We discover that the single remedy is to smush you into you a snug hold in the cotton wrap carrier, go directly and immediately out into the fresh air and walk.
We will walk daily for as long as we can manage from 3pm to 9pm.
And Papa will hold, bounce, and rock you until that final hour of the so-called “witching-hour”.
There are oh so many experiences to be had. We are not in a hurry.
By your second month you have met your grandparents, aunts and uncles.
By your third month you are familiar with lunches out {though you are always in the wrap carrier}, long walks, baths with Mama, oil massages, the sounds of laughter, the sounds of friends’ voices.
SIMPLE POSTPARTUM SOLITUDE IDEAS FROM AYURVEDA
In my yoga classes I explain the problem of overstretching or what I call, “pushing past the point of transformation”.

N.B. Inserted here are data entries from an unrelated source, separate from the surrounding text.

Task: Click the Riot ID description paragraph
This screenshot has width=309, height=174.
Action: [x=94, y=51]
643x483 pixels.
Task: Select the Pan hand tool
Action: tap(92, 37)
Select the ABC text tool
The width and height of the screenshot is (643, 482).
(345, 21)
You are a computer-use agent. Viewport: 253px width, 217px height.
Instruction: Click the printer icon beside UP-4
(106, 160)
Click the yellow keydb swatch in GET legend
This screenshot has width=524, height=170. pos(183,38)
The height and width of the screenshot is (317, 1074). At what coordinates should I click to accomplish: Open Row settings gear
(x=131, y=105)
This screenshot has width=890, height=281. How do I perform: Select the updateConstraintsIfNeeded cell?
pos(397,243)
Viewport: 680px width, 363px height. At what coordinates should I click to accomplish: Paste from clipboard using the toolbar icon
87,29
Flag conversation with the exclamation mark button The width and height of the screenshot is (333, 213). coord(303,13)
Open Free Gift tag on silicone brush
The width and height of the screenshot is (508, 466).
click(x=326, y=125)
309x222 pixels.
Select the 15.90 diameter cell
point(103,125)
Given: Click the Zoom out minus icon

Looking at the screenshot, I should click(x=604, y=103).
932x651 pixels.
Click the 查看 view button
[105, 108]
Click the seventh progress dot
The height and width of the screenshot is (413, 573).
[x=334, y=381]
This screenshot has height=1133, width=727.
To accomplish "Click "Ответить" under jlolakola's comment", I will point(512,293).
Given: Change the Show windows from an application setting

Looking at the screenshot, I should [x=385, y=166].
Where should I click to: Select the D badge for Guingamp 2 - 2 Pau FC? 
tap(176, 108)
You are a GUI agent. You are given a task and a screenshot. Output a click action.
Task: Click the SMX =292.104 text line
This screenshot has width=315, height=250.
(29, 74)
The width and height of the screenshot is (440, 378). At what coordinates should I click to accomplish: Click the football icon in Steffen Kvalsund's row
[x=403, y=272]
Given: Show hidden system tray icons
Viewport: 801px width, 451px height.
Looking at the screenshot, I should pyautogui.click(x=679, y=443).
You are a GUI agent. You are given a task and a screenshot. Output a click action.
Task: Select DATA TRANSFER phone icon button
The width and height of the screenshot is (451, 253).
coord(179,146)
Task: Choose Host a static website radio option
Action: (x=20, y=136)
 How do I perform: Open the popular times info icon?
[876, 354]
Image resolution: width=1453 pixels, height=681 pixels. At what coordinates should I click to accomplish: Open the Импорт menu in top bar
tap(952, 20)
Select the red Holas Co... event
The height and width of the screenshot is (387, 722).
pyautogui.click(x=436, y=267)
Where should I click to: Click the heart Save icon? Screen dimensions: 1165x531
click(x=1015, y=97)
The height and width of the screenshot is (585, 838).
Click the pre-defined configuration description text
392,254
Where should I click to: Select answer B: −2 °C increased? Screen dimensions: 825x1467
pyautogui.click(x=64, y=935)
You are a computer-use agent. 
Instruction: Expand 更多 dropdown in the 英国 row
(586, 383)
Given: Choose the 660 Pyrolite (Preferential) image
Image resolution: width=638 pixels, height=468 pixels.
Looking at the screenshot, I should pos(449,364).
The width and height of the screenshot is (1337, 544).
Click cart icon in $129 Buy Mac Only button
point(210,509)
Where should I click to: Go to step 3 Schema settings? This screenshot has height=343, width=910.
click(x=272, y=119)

I think of postpartum in the same way.
The modern and western approach has been to hurry through postpartum as quickly as possible.
To immediately be the mother you planned to be, instead of allowing time to slowly transform into the mother you are naturally meant to be.
Postpartum time is delicate. A retreat period is for the protection and nurturance of both mother and baby, with a special emphasis on the nervous system.
Many long term physical and emotional imbalances can come from hurrying through postpartum to “get your life back” or “get your body back”.
Instead, this postpartum time is, as the late teacher Ysha Oaks called it, a sacred window.
It is an opportunity for deep inner transformation for parents and babies.
{THE GUIDELINES}
These are based in Ayurveda’s tradition of postpartum retreat.
- Low stimulation: This is a time to be restful, mellow, coo, sing and bond. Your nervous systems are raw and will be disturbed by excess activity or sensory information. Natural sunlight during the day, and low or no light at night to balance mood and circadian cycles in alignment with nature. This means stay in your home, even on your bed in your nightgown, for 2-6 weeks. Think of it as a retreat.
- Four meals a day: Warm, nourishing, oily, gently spiced, nutrient-rich foods. Think cinnamon, cardamom, ginger, black pepper and basil. Think dates, stewed fruits, oatmeal, baked sweet potatoes with ghee, warm almond milk, soups and stews. Avoid cold, crunch, raw, dry foods like crackers, iced drinks or salads, and leftovers.
- Hydrate: Someone should be constantly handing you water or mother’s milk tea.
- Self-Massage, or Receive Massage daily: By the third day post vaginal birth, you can do self-oil massage. Hand baby over to your support person and bathe. At the end of your shower or bath, stand in the tub and rub warm sesame oil {simply immerse the oil bottle in a vessel of hot water, or the rub to warm it}. Long strokes on limbs, circular on joints and clockwise circles on your belly. Then wrap your belly to compress it firmly with a ready-made natural fiber wrap or a cotton or muslin cloth
- Massage your baby: First bath can be at 1-2 weeks. After bath, do a warm oil massage with Jojoba oil. Same as Mama, long strokes on limbs and circular strokes on joints. Don’t forget the head! Massaged baby’s heads absorb up to a cup of oil in the first year, and it nourishes the brain.
- Have at least one main support person: Spouse, mother, sister, friend, or postpartum doula. They are there to support you primarily, so your focus is on the baby. They are there to support the baby when you need some self-care time.
- Keep visitors to a minimum: Friends and family can quietly drop off meals or groceries or drop by to cook and clean for you. If they are holding the baby it is so you can shower or rest.
- No cooking or cleaning for at least 2 weeks and up to a month {longer for cesarean births}: Ask your support people, or hire paid help do these things for you.
- Take the pressure off: This experience is intense {in a good way} but you may want to take the pressure off with funny movies or other light entertainment here and there. For me, it was a half hour of light television each night.
- Share your birth story and experience: Within the first week, write it down, or record it, or talk to friends and family and tell it over and over again. Relish in the power, mystery and beauty that is your body… even if things didn’t go exactly as you planned, you just did something amazing. Celebrate it.